Text excerpt:
________________ CM . . . . Volume XVI Number 40. . . .June 18, 2010

cover

Jailbird Kid.

Shirlee Smith Matheson.
Toronto, ON: Dundurn Press, 2010.
156 pp., pbk., $12.99.
ISBN 978-1-55488-704-1.

Grades 7-10 / Ages 12-15.

Review by Wendy Williams.

** /4

Reviewed from Unedited Manuscript.

   

excerpt:

“I didn’t hear Dad leave Monday morning. The next time I saw him he was in the hospital.” (p. 95)

“....his pictures were disrupting...So was he...sort of. He didn’t seem like the same man who had painted the clowns. But he was my Dad, so I loved him. And now he had come home. Maybe for good this time.” (p. 32)

Jailbird Kid is the story of Angela, a 15-year-old girl, her mother, and the father who is a petty thief and aspiring gangster. Just out of jail, Angela’s dad has only a Grade 10 education and seems to be incapable of improving his job prospects with education or training. Angela is busy with school and the usual teenage fears about friends and image. She is also frightened about her dad’s ability to adjust to normal life, to be the average secure dad she longs for. She has two stable influences in her life, however - her mother who is proving to be a capable single mother, and her grandmother. Both are strong women who are more than capable of making a reasonable life without the jailbird dad, but loyalty keeps them from breaking free. Angela is torn between hope and despair over her dad’s future in the family.

Data under study:

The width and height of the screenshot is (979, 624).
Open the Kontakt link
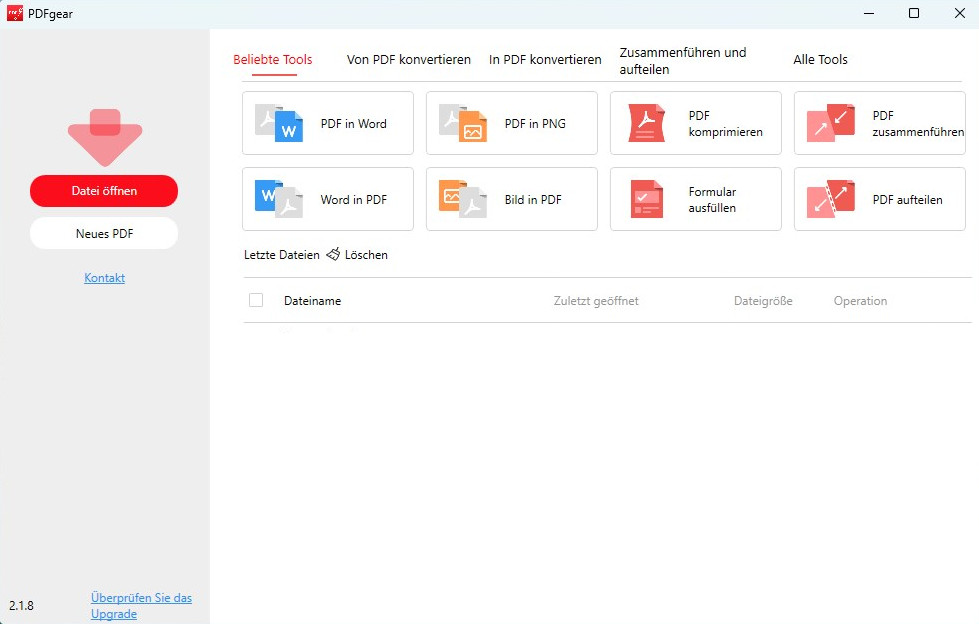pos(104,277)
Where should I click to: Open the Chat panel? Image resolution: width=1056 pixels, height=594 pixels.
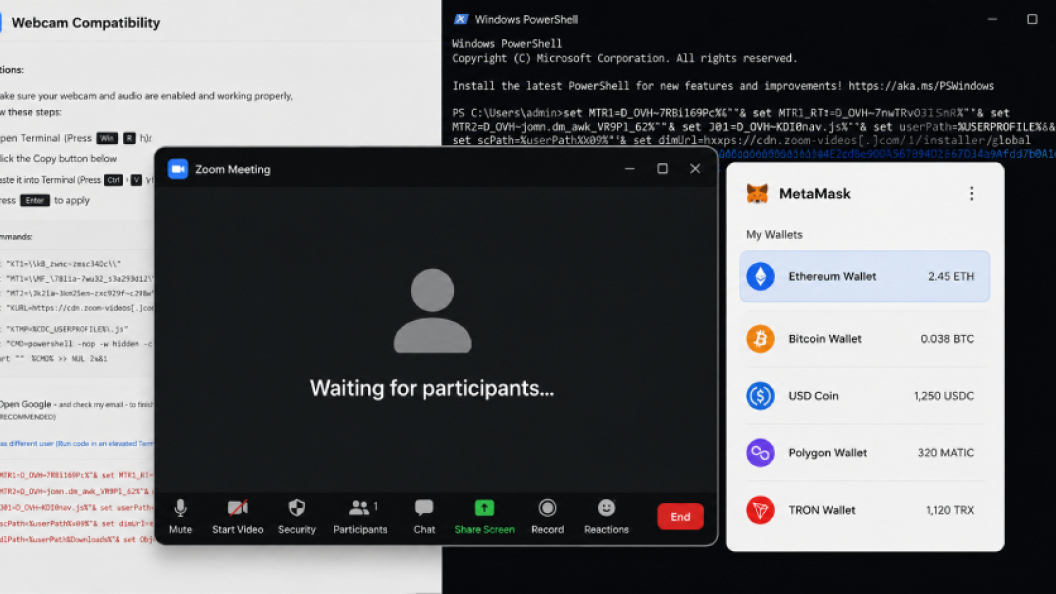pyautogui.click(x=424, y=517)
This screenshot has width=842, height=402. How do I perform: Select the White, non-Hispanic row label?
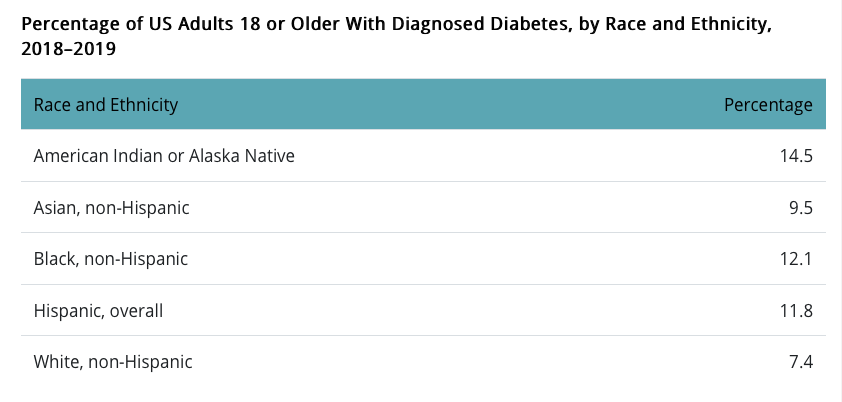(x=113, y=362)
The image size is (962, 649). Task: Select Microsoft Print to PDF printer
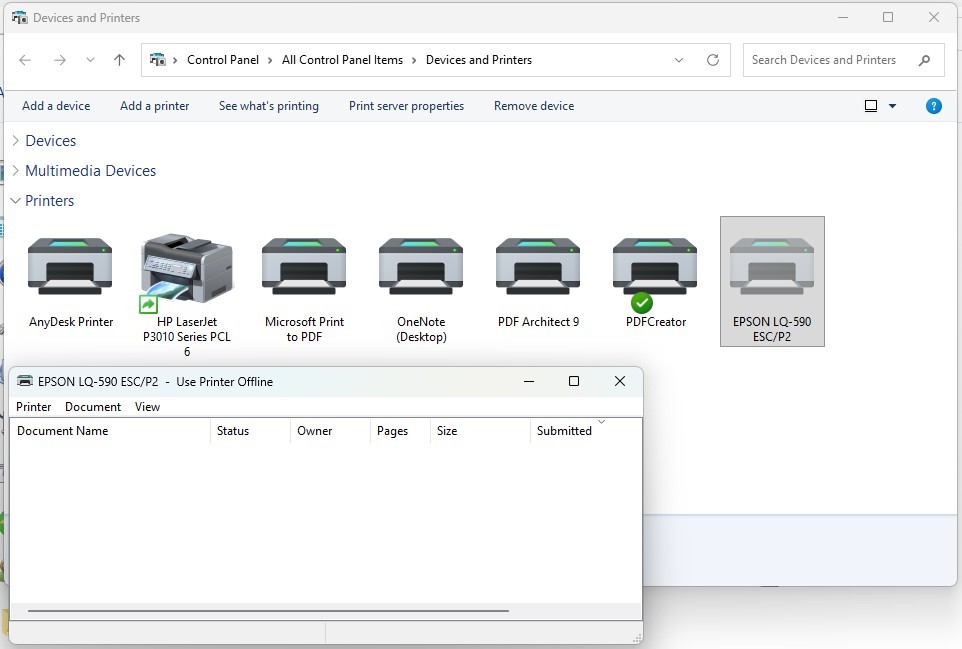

Activity:
Write out the full review of Jailbird Kid again, word for word.

Exercise answer:
________________ CM . . . . Volume XVI Number 40. . . .June 18, 2010

cover

Jailbird Kid.

Shirlee Smith Matheson.
Toronto, ON: Dundurn Press, 2010.
156 pp., pbk., $12.99.
ISBN 978-1-55488-704-1.

Grades 7-10 / Ages 12-15.

Review by Wendy Williams.

** /4

Reviewed from Unedited Manuscript.

   

excerpt:

“I didn’t hear Dad leave Monday morning. The next time I saw him he was in the hospital.” (p. 95)

“....his pictures were disrupting...So was he...sort of. He didn’t seem like the same man who had painted the clowns. But he was my Dad, so I loved him. And now he had come home. Maybe for good this time.” (p. 32)

Jailbird Kid is the story of Angela, a 15-year-old girl, her mother, and the father who is a petty thief and aspiring gangster. Just out of jail, Angela’s dad has only a Grade 10 education and seems to be incapable of improving his job prospects with education or training. Angela is busy with school and the usual teenage fears about friends and image. She is also frightened about her dad’s ability to adjust to normal life, to be the average secure dad she longs for. She has two stable influences in her life, however - her mother who is proving to be a capable single mother, and her grandmother. Both are strong women who are more than capable of making a reasonable life without the jailbird dad, but loyalty keeps them from breaking free. Angela is torn between hope and despair over her dad’s future in the family.